Beginning in 2000 and continuing to May 2002, Cahill says that he knowingly participated with his co-schemers in a fraudulent scheme to misstate material facts from public reports of Peregrine’s financial condition, to fraudulently inflate the price of Peregrine stock. When Peregrine was unable to make its revenue numbers for certain fiscal quarters, the co-schemers would cause Peregrine to enter into backdated contracts with KPMG that purported to bind KPMG to purchase software from Peregrine. In fact, KPMG would not have to pay for this software, and Peregrine would be responsible for finding an end user to purchase the software that had supposedly been sold to KPMG. Cahill says that he and his co-schemers, including Co-Defendants Gardner, Reichner, and Lenz, knew Peregrine would be improperly recognizing revenue on these transactions. Examples of such improperly booked deals include:
a. A contract signed on July 7, 2000, backdated to June 30, 2000, purporting to bind KPMG to purchase $2.285 million of Peregrine software for resale to AVNET;
b. A contract signed on October 3, 2000, backdated to September 29, 2000, purporting to bind KPMG to purchase $11.5 million of Peregrine software for resale to Morgan Stanley; and
c. A series of contracts signed on or about December 22, 2000, purporting to bind KPMG to purchase over $3.7 million of Peregrine software for resale to Boeing and Honeywell.

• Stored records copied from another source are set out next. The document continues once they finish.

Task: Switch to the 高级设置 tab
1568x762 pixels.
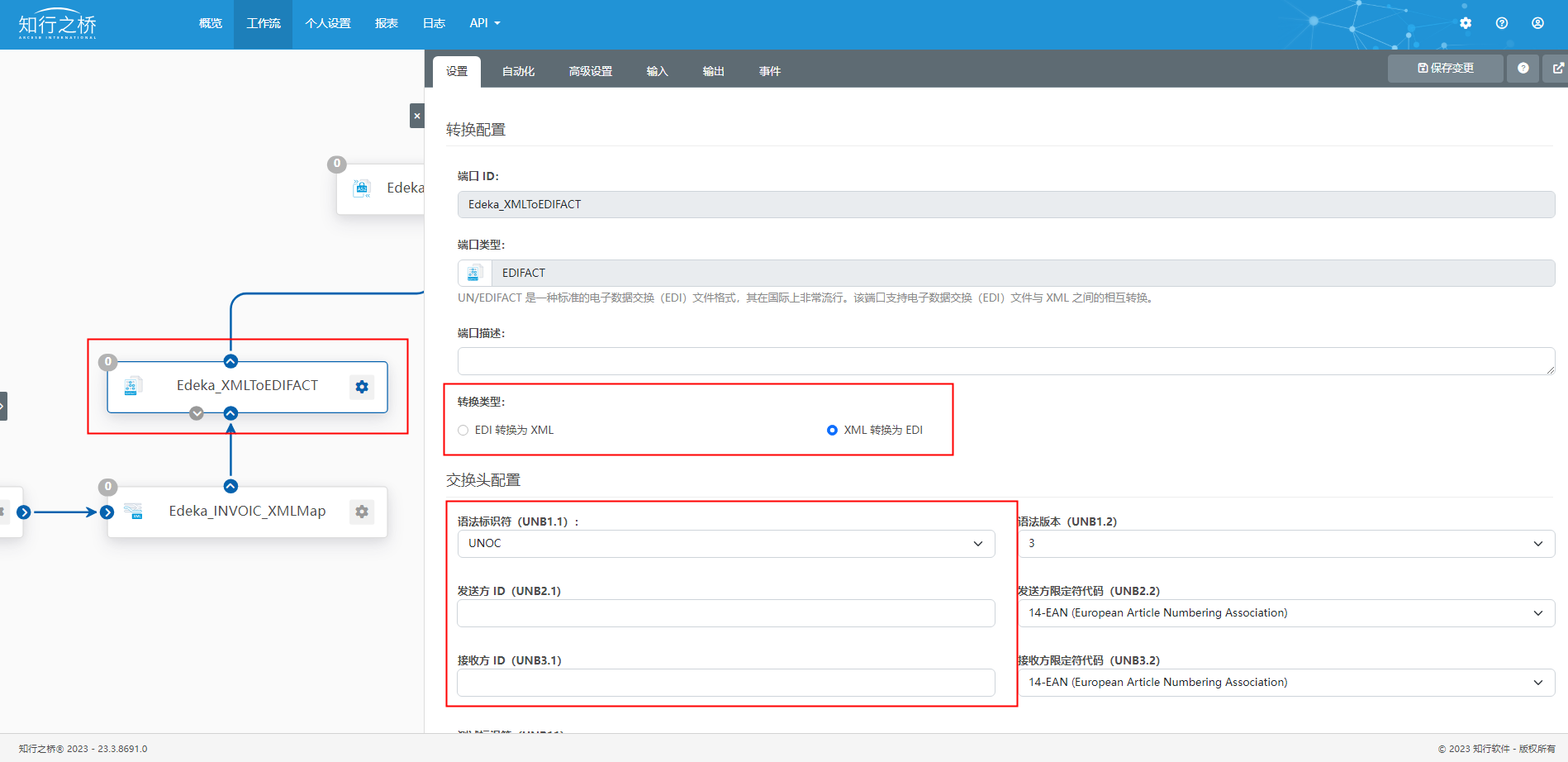Action: [x=590, y=71]
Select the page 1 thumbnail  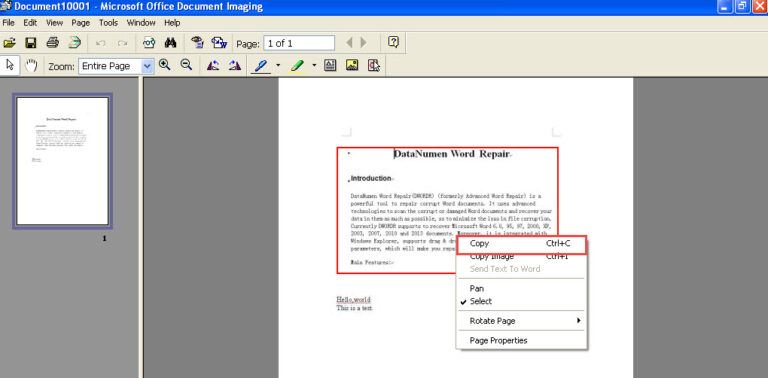[63, 161]
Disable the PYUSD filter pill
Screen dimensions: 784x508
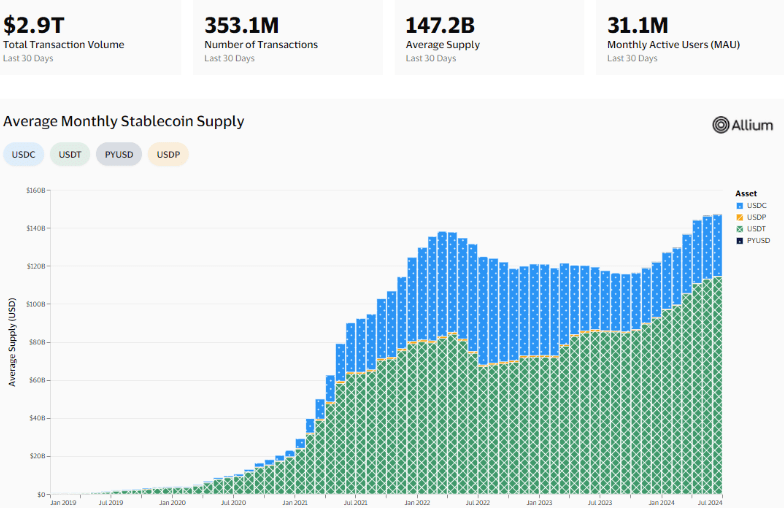tap(118, 155)
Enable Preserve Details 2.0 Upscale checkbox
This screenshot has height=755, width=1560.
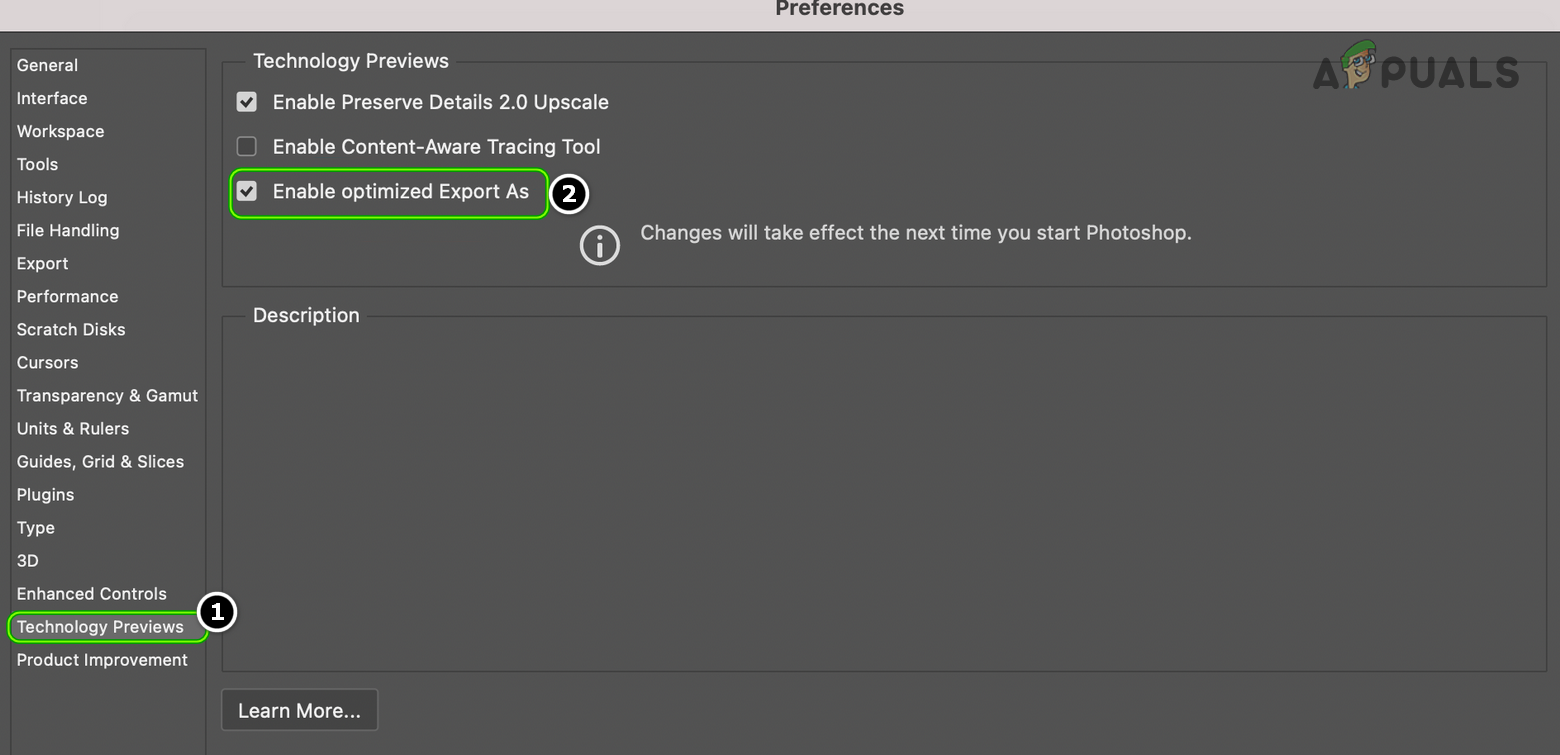(x=247, y=102)
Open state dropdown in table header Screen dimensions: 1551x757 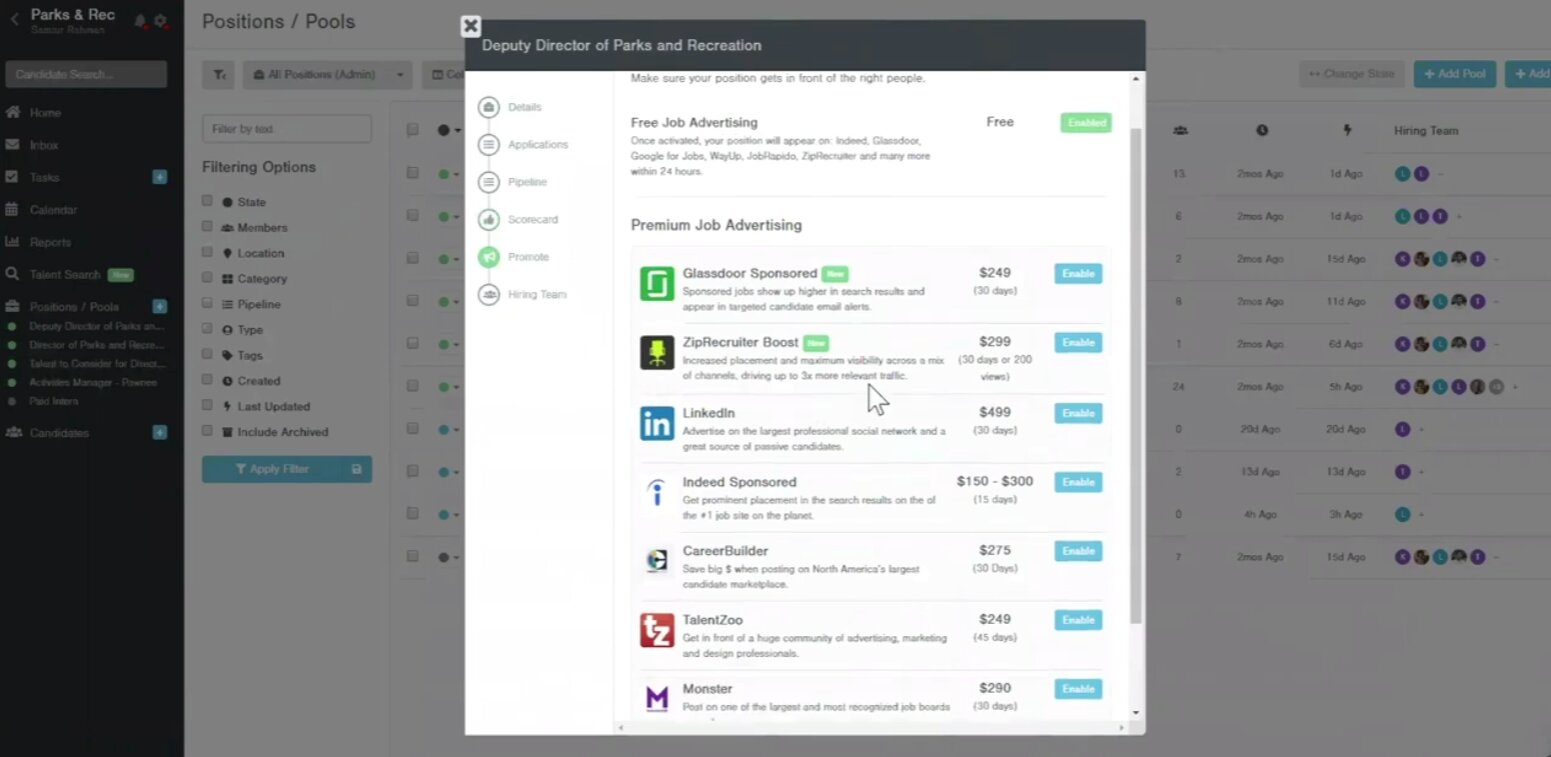(x=448, y=130)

Cahill further states in his plea agreement that he and his co-schemers, including Gardner, Crook, Lenz, and Reichner, knew that in late 2000, Peregrine was negotiating with British Telecom (“BT”) over the sale of $10 million British Pounds of Peregrine software for resale to end users. Co-schemers caused a backdated contract with BT in this amount to be faxed from the United Kingdom to San Diego. Despite the fact that BT could cancel the contract for any reason within 30 days, the co-schemers caused Peregrine to intentionally book revenue from this transaction in the fiscal quarter ending December 31, 2000.
Cahill decribes another fraudulently booked contingent deal and backdated deal with Fujitsu in which he says Gardner and Lenz were involved. He goes on to state that Peregrine improperly recorded revenue on large transactions with customers who did not have the ability to pay, and that he and Gardner, Crook, Lenz, and Reichner knew that these deals were booked in order to make up for other deals that had not closed in the quarter planned.
Andrew Cahill was sentenced to 27 months in federal prison.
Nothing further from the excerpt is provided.